▸ Document text
◆ ◆ ◆ ◆ ◆
Her story is typical. The State of Health Visiting Survey 2020 contained some harrowing findings. A reported 81 per cent of health visitors had an increase in perinatal mental illness, while 76 per cent reported an increase in the use of food banks and speech/communication delay.

Other Covid-19 factors have worsened the experience for new mothers. The industries worst hit by lockdown are often female-led. Twenty per cent of mothers lost their jobs during the pandemic, compared with just 13 per cent of fathers. The closure of schools has left many mothers trying to juggle homeschooling with looking after a newborn.

Not only has the pandemic disproportionately impacted women in their professional lives, but the restrictions we’re now living under have also severely limited our access to healthcare. As resources are prioritised towards emergency admissions, this has led to an increase in the use of digital and telephone consultations in perinatal care.
◆ ◆ ◆ ◆ ◆
▸ Extracted data

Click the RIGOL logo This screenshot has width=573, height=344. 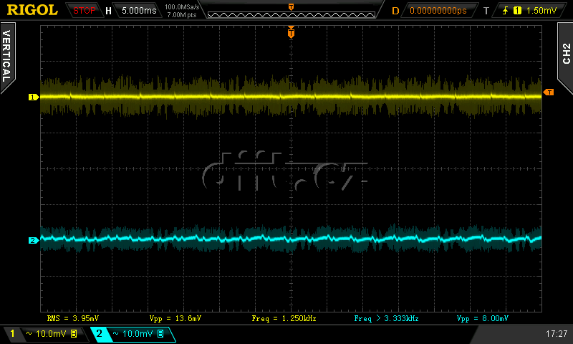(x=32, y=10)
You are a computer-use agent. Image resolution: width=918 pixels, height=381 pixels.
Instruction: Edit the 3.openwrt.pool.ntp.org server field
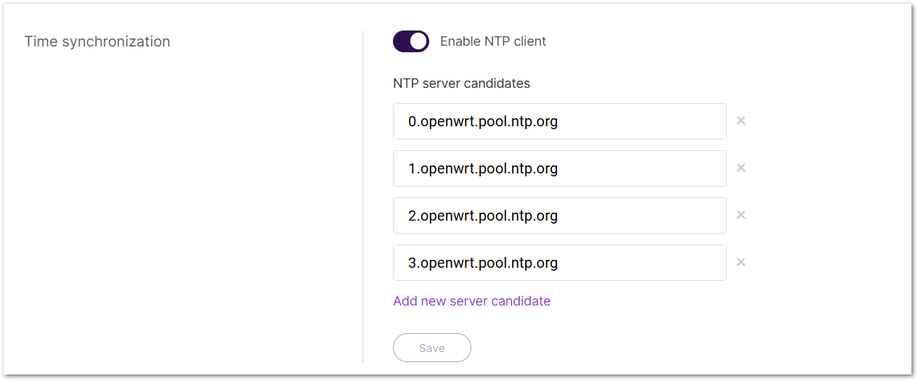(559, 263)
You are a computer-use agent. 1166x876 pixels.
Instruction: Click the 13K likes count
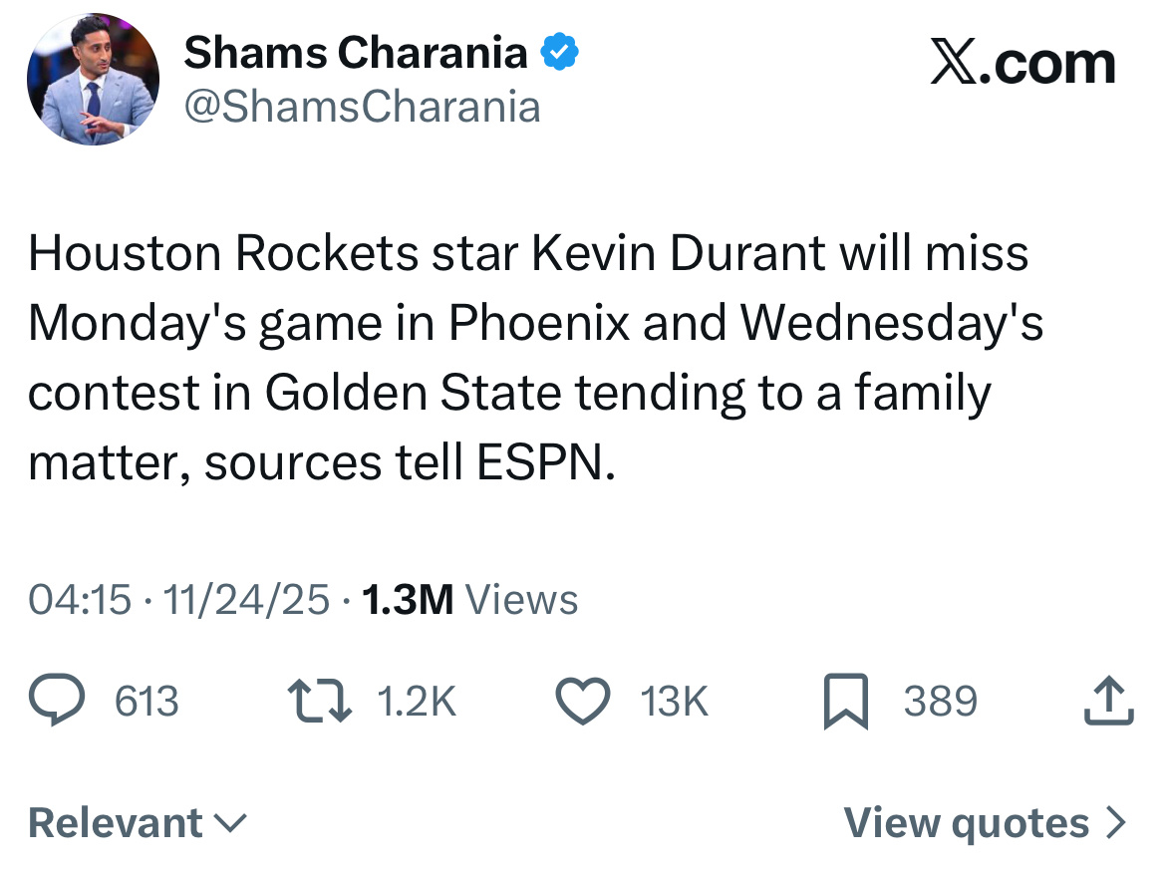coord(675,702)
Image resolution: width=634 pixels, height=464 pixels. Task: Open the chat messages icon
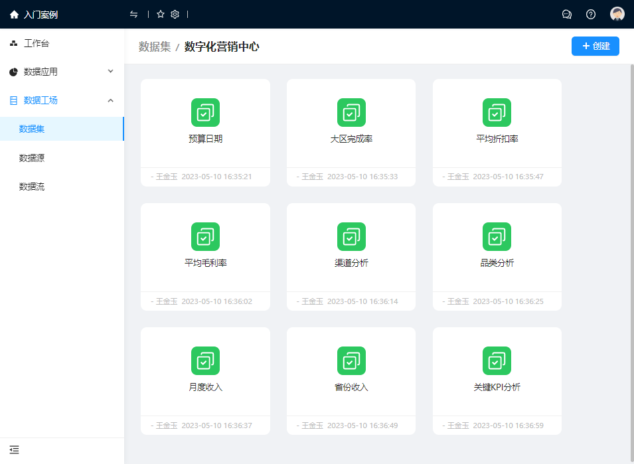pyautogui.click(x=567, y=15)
◆ ◆ ◆ ◆ ◆
▸ What to do
1. Answer these questions about the text on new mothers during the pandemic:
(a) According to the State of Health Visiting Survey 2020, what percentage of health visitors reported an increase in perinatal mental illness?
(b) What percentage of mothers lost their jobs during the pandemic, and what percentage of fathers?
(c) What has increased in perinatal care as resources go toward emergency admissions?
2. Proceed with the text on new mothers during the pandemic, starting after its last sentence.

▸ Results for the exercise
1.
(a) 81 percent.
(b) 20 percent of mothers and 13 percent of fathers.
(c) The use of digital and telephone consultations.

2.
My own mother was a health visitor for many years, so from a young age, I became aware of just how significant a friendly knock on the door could be to an overwhelmed new mother. A trained and experienced health visitor can observe mother and baby and identify whether additional support is needed. It is a kind of support that is vital for new mothers in the first weeks and one that simply cannot be replicated on Zoom or over the phone.

The Maternal Mental Health Alliance and the Centre for Mental Health recently ran a survey into the impact of Covid-19 on maternal mental health services in voluntary and community sector (VCS) organisations. The results highlighted a decrease in the statutory services that are available as a result of the redeployment of health visitors and disruption amongst GPs and midwives. VCSs are now having to fill these gaps, creating yet more pressure on already stretched capacity.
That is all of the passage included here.